The image you post is in very poor quality. It's in low resolution and has a lot of compression artifacts. So it doesn't exactly make it easy to preserve the textures as the artifacts themselves are interpreted as texture.
Anyway, the proper tool for this would in my opinion be the Spot Healing Brush Tool:
In the Options bar, make sure to set it to Content-Aware and tick Sample All Layers.
Add an empty layer to draw in so you can keep the corrections separate from the original. If you have adjustment layers added, make sure to place this layer right above the original so corrections are applied to both the original and the corrections.
The tool is pretty straightforward to use. Simply draw over a spot or line and Photoshop will try to remove it while maintaining the overall color and texture.
Experiment with different brush size and varying hardness to find something that works. I mostly keep hardness high, perhaps 100%, and change the brush size as I go by holding Alt and moving the mouse horizontally.

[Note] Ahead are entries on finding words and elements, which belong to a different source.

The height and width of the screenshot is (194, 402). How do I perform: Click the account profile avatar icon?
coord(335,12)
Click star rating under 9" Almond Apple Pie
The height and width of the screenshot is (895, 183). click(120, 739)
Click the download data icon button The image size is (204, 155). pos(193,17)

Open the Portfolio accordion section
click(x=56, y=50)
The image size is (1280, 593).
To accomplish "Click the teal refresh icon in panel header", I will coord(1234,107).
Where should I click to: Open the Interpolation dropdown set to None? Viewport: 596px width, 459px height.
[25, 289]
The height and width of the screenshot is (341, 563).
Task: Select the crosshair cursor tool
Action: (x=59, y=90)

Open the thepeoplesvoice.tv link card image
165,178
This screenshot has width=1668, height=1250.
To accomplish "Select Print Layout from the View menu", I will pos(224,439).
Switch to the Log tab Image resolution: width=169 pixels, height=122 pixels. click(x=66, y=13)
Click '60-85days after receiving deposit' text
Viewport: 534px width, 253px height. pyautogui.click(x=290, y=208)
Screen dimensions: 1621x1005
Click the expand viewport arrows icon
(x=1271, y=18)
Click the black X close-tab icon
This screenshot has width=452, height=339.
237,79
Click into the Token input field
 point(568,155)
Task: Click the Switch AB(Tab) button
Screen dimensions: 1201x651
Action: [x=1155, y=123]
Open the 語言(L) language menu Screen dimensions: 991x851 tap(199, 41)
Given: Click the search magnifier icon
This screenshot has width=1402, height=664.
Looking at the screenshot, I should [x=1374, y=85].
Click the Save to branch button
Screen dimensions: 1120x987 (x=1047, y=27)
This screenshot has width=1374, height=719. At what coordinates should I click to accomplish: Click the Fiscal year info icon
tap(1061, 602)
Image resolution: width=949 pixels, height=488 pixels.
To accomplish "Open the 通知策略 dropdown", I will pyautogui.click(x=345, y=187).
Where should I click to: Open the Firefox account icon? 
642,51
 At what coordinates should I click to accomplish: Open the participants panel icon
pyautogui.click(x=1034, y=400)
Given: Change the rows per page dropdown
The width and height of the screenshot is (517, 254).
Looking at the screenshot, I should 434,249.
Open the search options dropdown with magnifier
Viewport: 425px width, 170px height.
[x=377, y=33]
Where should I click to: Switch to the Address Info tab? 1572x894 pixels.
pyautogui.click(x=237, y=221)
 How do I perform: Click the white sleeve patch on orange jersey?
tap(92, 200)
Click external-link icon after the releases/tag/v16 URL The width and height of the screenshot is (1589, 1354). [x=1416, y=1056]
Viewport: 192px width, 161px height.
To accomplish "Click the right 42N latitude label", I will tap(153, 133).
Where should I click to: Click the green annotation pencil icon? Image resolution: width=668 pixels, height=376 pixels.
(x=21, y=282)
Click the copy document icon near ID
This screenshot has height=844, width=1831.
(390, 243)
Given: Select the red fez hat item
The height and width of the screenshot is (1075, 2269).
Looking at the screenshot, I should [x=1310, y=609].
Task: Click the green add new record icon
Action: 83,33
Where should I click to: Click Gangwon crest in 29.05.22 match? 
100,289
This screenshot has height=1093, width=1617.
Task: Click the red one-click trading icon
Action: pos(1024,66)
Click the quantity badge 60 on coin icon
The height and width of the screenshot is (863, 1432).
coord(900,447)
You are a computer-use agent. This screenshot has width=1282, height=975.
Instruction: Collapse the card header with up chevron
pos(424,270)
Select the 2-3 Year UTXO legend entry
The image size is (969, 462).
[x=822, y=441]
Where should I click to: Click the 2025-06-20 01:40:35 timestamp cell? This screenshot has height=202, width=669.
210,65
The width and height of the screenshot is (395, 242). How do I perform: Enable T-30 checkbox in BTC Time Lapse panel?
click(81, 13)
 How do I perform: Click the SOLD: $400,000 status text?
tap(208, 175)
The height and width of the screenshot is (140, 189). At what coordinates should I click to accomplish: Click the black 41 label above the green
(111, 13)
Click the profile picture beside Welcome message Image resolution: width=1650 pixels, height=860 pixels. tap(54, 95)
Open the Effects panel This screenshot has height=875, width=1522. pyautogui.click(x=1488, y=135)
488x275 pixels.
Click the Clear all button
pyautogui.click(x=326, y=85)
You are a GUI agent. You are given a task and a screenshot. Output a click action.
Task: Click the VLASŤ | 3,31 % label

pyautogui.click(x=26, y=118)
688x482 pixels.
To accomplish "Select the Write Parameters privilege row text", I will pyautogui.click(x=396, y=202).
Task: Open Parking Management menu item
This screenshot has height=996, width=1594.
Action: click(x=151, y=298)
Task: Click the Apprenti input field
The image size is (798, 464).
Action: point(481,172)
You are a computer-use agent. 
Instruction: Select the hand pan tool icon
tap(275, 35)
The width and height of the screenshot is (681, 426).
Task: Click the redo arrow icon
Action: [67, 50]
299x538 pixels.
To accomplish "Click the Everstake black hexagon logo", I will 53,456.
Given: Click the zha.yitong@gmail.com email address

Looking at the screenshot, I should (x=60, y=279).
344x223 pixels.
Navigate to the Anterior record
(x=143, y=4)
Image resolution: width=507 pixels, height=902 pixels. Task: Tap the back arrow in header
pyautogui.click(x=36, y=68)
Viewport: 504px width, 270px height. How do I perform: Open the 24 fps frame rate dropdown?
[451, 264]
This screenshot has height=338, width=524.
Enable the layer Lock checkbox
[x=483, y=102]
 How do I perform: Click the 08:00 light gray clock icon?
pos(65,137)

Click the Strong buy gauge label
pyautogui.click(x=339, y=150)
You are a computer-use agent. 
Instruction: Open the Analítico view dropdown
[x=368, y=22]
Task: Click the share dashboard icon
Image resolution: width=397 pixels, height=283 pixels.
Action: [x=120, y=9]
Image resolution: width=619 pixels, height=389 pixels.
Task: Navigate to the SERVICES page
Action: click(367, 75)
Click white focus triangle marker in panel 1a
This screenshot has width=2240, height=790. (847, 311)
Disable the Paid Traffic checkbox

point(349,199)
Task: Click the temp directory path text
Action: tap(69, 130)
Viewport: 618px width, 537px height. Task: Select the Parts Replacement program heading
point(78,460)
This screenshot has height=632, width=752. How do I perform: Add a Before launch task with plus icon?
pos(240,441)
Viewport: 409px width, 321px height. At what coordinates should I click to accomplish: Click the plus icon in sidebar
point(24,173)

Don't try to be too precise and only paint over the spot. Instead make sure to include a little of the surroundings so Photoshop has something to work with. Often you need to go over an area several times until everything is smeared out the way you want it.
Like with other brushes, you can hold down Shift to draw straight lines.
I won't do the whole image as it turns out to be quite tricky. All the ships make trails and waves in the water which also needs to be removed so there is a lot of painting to do. And as mentioned, it would be a lot easier without compression artifacts!
Notice how, when removing the ship behind the building to the left, I paint over both the ship and the building and Photoshop manages (in this case) to understand that I want to keep the building and only remove the "spot".